Element and text location data:
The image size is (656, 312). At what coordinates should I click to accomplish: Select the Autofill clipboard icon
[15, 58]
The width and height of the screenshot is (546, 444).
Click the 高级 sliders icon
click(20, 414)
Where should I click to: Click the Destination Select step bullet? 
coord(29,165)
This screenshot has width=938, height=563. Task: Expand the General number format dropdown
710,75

--

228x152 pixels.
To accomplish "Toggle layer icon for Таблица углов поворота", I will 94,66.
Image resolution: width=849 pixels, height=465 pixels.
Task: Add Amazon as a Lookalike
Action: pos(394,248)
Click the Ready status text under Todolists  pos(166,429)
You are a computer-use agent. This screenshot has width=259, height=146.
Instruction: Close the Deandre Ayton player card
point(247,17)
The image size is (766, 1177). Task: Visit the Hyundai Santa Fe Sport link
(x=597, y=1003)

==

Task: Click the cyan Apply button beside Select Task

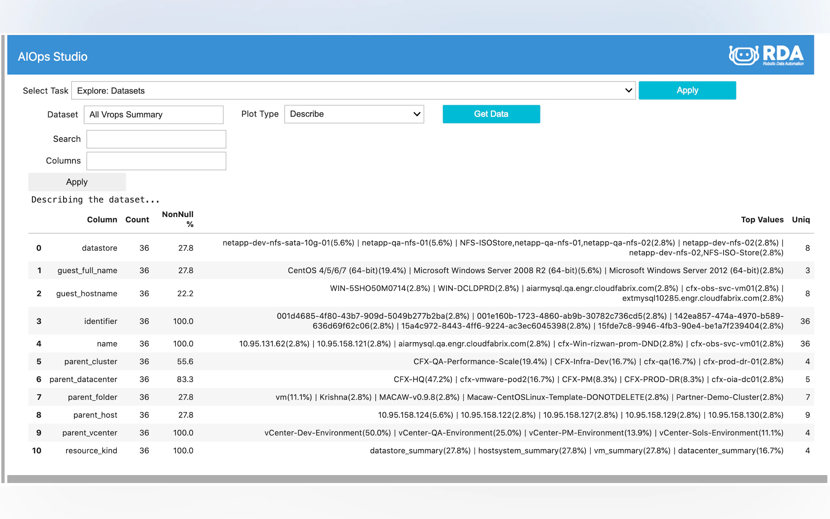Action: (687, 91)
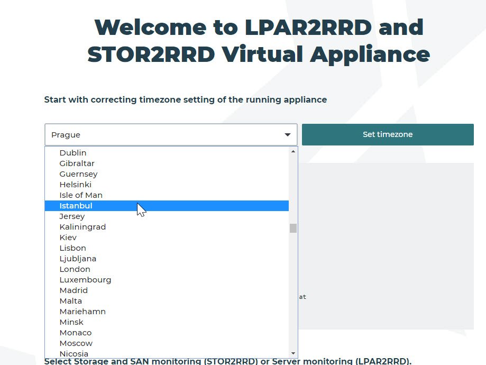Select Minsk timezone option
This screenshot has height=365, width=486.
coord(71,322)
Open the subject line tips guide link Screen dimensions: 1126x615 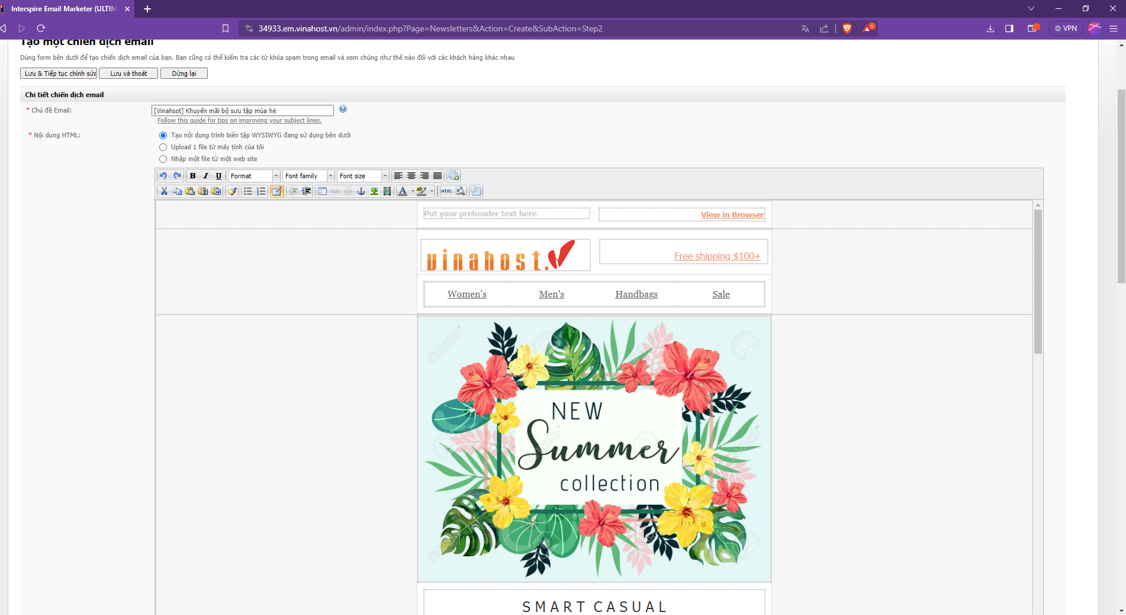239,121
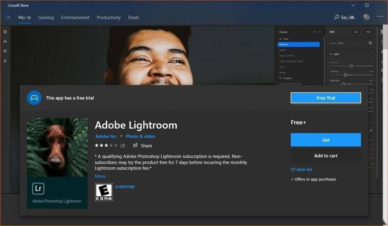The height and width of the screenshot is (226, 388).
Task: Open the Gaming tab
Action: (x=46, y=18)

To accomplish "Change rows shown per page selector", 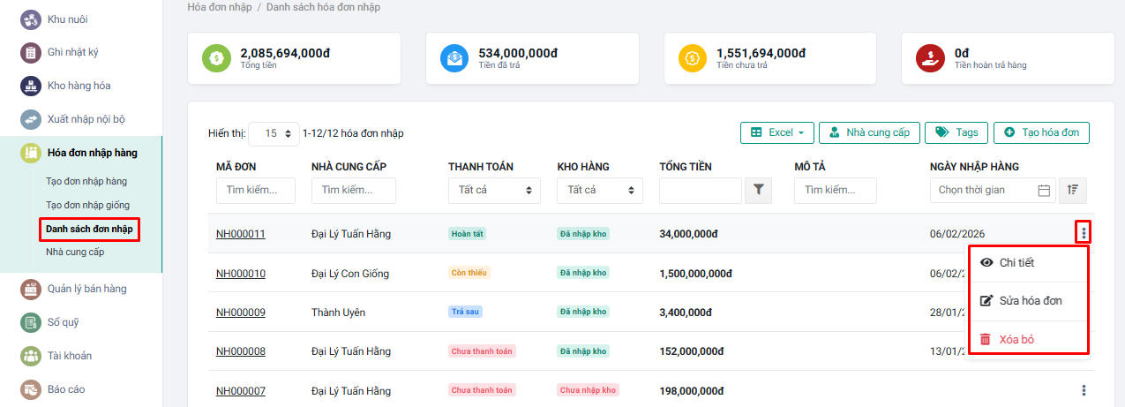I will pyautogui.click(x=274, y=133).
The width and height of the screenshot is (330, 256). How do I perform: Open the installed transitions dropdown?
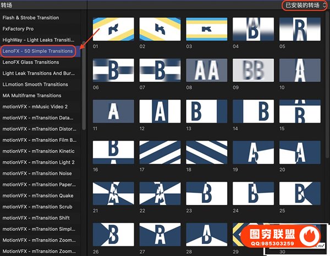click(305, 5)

STATED PROBLEM:
Recast the listing above as a JSON list of strings, one per line and skipping blank lines, from the line with "You are a computer-use" up to and including the line with "(x=597, y=1003)".

EXPECTED ANSWER:
[
  "You are a computer-use agent. This screenshot has width=259, height=146.",
  "Instruction: Close the Deandre Ayton player card",
  "point(247,17)",
  "The image size is (766, 1177). Task: Visit the Hyundai Santa Fe Sport link",
  "(x=597, y=1003)"
]